- Activity: Go through the material below and count the lines with the string "table"; the number is the whole answer.
>>>>>
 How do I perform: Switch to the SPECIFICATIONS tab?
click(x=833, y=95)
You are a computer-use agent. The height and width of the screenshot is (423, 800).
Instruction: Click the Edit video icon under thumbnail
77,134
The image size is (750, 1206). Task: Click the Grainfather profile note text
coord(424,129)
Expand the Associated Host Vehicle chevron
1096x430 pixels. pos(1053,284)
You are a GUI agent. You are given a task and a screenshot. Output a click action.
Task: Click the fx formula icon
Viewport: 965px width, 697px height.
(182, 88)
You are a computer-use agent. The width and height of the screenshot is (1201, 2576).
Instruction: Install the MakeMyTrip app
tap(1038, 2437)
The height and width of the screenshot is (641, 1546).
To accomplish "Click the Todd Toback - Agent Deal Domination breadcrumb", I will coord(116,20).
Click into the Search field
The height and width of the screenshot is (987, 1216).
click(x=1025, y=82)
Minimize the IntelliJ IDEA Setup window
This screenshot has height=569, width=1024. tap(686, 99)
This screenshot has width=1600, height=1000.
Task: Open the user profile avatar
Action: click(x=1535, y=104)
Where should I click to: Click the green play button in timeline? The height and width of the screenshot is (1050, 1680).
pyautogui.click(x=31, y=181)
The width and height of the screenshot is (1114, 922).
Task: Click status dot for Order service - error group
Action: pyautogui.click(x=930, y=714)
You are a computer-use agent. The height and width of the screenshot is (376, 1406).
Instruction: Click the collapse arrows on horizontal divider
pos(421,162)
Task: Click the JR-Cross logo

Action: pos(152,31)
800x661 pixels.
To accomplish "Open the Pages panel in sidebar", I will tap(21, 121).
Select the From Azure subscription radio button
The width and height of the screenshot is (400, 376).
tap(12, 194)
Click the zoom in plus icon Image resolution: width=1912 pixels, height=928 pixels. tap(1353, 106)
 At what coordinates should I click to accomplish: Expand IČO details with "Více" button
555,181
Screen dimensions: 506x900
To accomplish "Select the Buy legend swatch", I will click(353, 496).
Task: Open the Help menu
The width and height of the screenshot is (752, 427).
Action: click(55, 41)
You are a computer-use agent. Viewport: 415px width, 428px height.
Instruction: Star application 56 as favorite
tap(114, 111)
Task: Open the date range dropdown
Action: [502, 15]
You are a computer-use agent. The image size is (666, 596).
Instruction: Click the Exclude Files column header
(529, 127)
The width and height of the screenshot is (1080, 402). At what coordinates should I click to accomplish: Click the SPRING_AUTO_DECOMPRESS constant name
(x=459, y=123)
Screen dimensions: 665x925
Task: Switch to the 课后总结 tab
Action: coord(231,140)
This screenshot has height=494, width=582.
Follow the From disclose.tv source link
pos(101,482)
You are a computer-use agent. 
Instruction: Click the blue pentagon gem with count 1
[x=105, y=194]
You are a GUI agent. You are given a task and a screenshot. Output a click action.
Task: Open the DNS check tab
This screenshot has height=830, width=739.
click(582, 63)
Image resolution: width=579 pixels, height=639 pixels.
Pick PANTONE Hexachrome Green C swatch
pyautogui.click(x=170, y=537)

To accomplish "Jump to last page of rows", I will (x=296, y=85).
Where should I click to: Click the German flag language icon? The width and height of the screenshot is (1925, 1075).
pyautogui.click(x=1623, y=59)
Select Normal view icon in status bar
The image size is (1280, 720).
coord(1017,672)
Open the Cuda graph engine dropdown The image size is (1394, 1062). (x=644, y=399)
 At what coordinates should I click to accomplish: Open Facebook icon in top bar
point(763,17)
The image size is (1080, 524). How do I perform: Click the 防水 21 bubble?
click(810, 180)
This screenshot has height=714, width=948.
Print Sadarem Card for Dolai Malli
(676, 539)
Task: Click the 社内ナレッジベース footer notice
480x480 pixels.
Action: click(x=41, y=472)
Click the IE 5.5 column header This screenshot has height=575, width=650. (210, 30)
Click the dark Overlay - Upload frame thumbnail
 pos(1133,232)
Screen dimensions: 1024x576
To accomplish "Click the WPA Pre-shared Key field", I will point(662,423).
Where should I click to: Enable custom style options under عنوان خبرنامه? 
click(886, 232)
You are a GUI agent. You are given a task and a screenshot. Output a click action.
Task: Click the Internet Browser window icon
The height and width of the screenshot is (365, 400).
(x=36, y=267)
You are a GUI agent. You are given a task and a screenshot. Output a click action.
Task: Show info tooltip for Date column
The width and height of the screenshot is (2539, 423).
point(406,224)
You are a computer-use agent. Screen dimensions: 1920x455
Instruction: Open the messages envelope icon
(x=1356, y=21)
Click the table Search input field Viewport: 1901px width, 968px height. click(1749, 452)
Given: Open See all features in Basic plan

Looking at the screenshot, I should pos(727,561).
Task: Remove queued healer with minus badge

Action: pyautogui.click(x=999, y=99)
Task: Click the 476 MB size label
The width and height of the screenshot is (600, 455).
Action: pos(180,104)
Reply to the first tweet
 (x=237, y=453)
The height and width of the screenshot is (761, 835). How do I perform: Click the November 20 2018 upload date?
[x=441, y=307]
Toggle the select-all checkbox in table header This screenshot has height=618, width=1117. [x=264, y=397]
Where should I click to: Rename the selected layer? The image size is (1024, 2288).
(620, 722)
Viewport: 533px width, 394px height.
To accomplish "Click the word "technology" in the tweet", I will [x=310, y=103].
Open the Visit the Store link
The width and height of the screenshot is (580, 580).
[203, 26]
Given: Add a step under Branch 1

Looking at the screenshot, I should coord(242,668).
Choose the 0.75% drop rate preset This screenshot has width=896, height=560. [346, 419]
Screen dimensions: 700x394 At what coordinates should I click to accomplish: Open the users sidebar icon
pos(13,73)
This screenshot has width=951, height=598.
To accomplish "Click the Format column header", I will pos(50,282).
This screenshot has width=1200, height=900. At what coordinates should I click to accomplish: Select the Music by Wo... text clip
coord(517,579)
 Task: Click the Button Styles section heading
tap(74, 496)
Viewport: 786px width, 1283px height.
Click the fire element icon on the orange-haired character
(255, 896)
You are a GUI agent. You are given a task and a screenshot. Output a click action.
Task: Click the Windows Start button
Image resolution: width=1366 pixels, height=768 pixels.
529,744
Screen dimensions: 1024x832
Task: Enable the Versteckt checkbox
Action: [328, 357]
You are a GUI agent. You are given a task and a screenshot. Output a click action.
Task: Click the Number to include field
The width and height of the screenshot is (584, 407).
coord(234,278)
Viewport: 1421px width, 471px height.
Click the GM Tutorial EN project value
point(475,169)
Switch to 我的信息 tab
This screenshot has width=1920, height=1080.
<<<<<
- Written response: 2